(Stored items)
■ ■ ■
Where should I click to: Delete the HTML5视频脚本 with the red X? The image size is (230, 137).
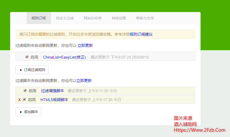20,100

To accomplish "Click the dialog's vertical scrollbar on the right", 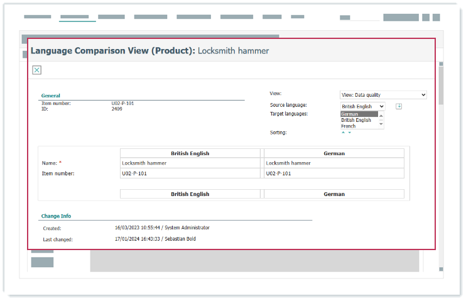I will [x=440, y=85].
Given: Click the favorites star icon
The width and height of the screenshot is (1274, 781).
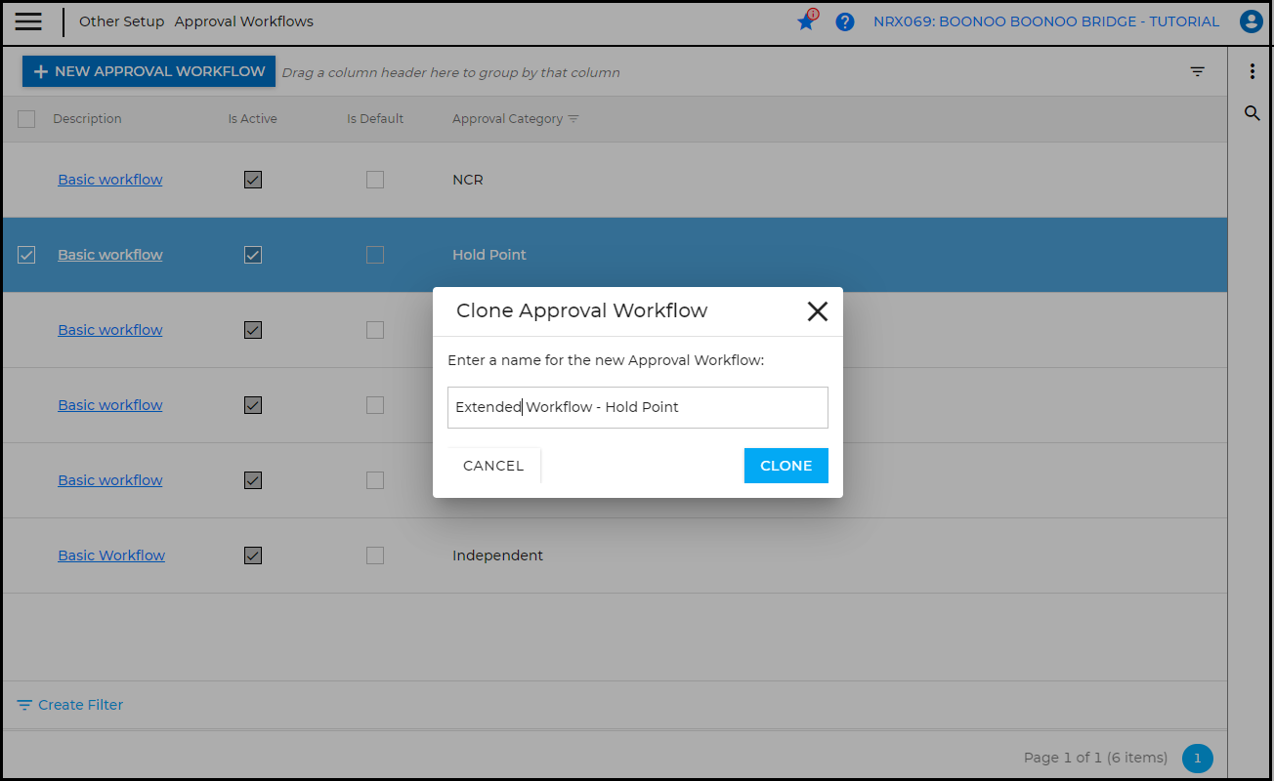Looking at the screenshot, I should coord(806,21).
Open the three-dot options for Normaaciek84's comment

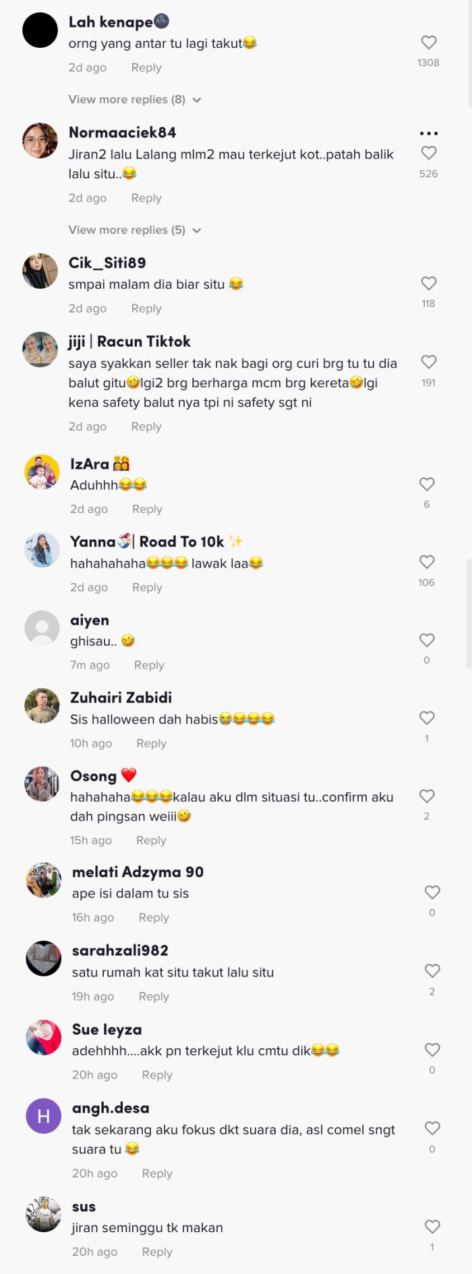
■ ■ ■
== Your assignment ==
Where the line containing "The width and" appears in the data above, begin there and output every line through the last, exactly and without pictures.

== Written solution ==
The width and height of the screenshot is (1274, 781).
Looking at the screenshot, I should coord(806,21).
Open the three-dot options for Normaaciek84's comment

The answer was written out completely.